## Quantitative Evaluation Framework of Machine Learning Processors (MLP) for High Energy Physics

#### Youngsoo Kim, Assistant Professor, Bradley University

#### Abstract

As modern high energy physics are producing more data at a faster rate, the need for highthroughput, low latency is becoming primary concern in the development of new read-out architectures. The process of data compression/data selection is applied to across several stages of data pipeline. In recent years, we use machine learning (ML) algorithms increasingly for this use. The goal of this visiting faculty program (VFP) project is to provide an architecture that is specialized for a certain class of ML problems and can therefore deliver a higher level of throughput at a lower power consumption than previously possible. In this project, we selected graph neural networks (GNNs) for acceleration on open-source hardware platforms for optimizing fine-grain irregular data movement ranging from processing elements to the system level. Additionally, we propose a hardware-aware mapping strategy for OpenCL kernels on Vortex GPGPU processors. This method shows optimal hardware resource utilization to achieve better performance and flexibility compared to other mapping approaches. The experiments were validated on 32 different architectural GPU configurations with two typical Graph Convolutional Network layers.

#### Introduction

As transistor feature sizes have shrunk, physical issues such as crosstalk, wire-resistance, and delay variability are making it increasingly hard to design and optimize a system. To make up for increasing design time, we have no option but to throw more engineers at every project. This problem is evidenced in the "productivity gap" between the number of transistors per-chip that we can effectively manufacture and the transistors-per-designer-per-year that we can effectively design. System-level design techniques promise to improve productivity by designing at higher levels of abstraction. The basic system level design-flow involves describing the application at a high-level of abstraction, exploring the space of possible configurations with a performance-analysis framework, and finally mapping the configuration to an application specific integrated circuit (ASIC) implementation.

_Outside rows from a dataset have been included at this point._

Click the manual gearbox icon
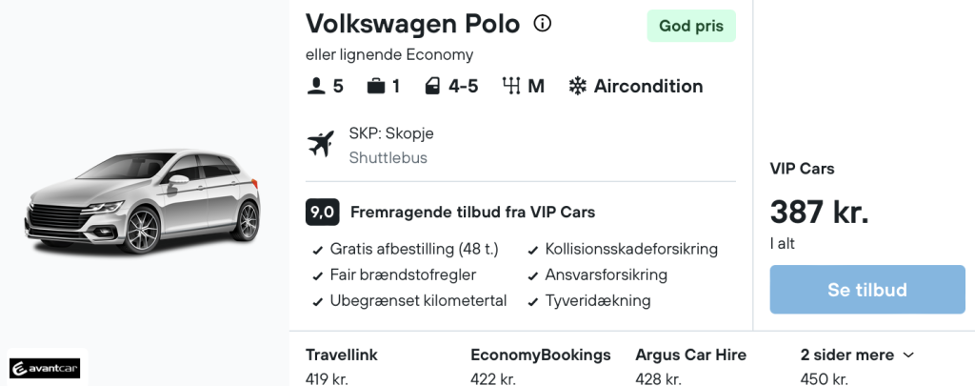The image size is (975, 386). point(511,87)
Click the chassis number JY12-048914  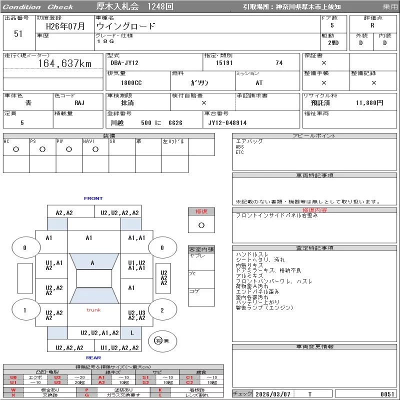(x=228, y=123)
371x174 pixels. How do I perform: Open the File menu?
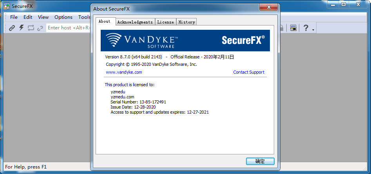(x=14, y=17)
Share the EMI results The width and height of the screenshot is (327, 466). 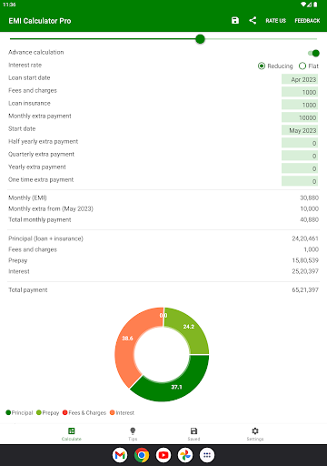click(253, 20)
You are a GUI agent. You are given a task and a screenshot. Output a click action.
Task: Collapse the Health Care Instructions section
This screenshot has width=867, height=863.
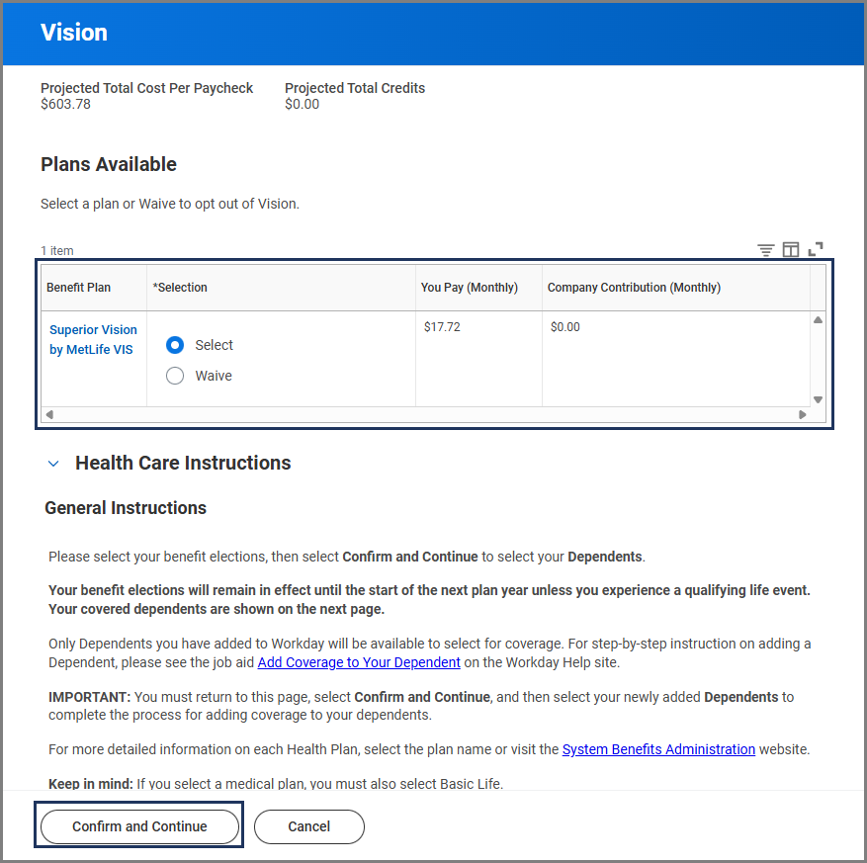pos(54,464)
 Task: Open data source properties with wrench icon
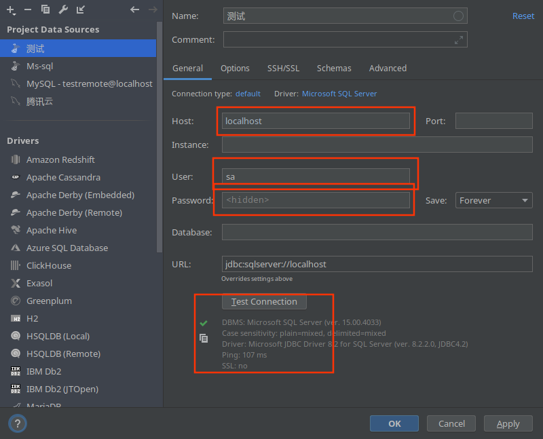[63, 9]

The most important aspect of describing a system at an abstract level is that it be fast to simulate. Simulation speed can be increased by separating the details of communication from the details of block description. Within the context of this abstraction, simulation speed can also be increased by abstracting the timing of a system in data flow-oriented language [1]. To date, there has been not much research on this topic in HEP communities and many differing opinions on the best ways to describe, explore, and map systems in this flow. Especially, as new read-out architectures need to process more data at a faster rate, the process of data compression/data selection is becoming primary concern. In recent years, we use machine learning (ML) algorithms increasingly for this use. The goal of most emerging read-out designs is to provide an architecture that is specialized

for a certain class of ML problems and can therefore deliver a higher level of throughput at a lower power consumption than previously possible.

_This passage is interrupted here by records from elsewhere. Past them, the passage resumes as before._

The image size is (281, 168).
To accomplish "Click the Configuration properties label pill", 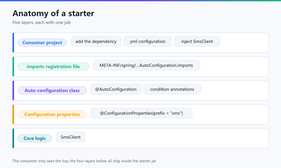I will click(52, 114).
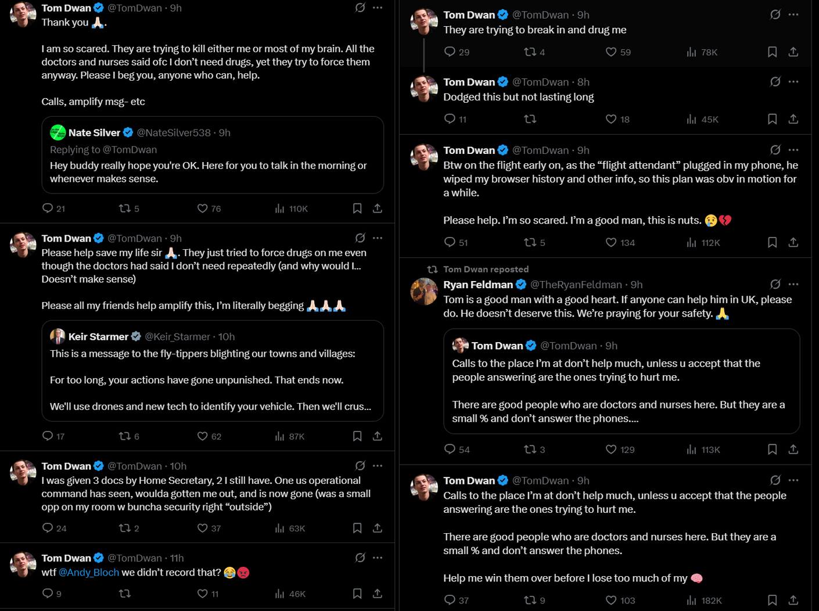The width and height of the screenshot is (819, 611).
Task: Bookmark the Home Secretary docs tweet
Action: (357, 528)
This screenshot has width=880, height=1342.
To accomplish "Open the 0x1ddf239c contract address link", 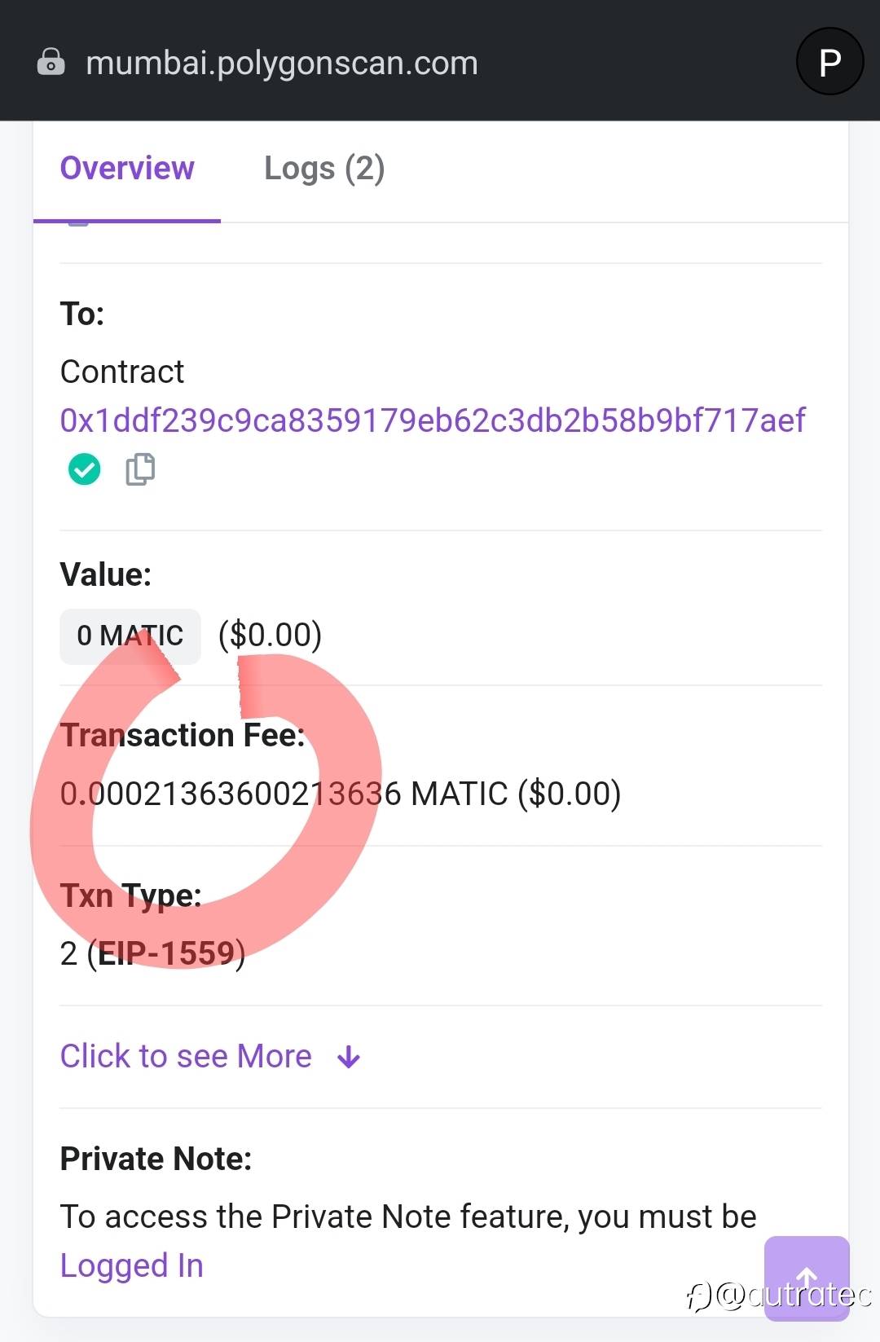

The goals for this VFP project are to develop a framework to allow analysis of machine learning (ML) performance at the dataflow-level of abstraction, and to demonstrate this framework on ML hardware accelerators for high level trigger/detector electronics. To this end, we envision a framework that allows AI/ML description at a high-level and mapping to a synthesis flow, allows estimation of throughput, power and area while also permitting the use of very efficient hardware blocks. We envision also that designs must be sometimes carried to lower levels of abstraction in order to get more confidence in the accuracy of their statistics.

## Progress

After meeting with Co-PI's Fermilab team including Dr. Farhim and Dr. Guglielmo, we decided to develop a ML framework which maps the graph neural network (GNN) architecture on GPUs. GPUs and NPUs are on the rise of more and more application specific compute architectures, however it requires a close co-optimization between the hardware, the algorithms, the SW-HW mapping for a specific workload, causing several challenges. While large performance improvements are observed in such domain-specific architectures, they often suffer from a lack of versatility across different algorithmic kernels of the future. Moreover, flexible data-parallel compute platforms such as GPUs could be explored or optimized, yet these are typically closed source, hindering deep assessment or further optimizations. Our work demonstrates the impact of HW-aware mapping optimizations of AI workloads on this open-source Vortex GPU. To ensure algorithmic versatility, Graph Neural Network (GNN) are selected as the algorithmic target, as they consist of distinct aggregation and combination kernels.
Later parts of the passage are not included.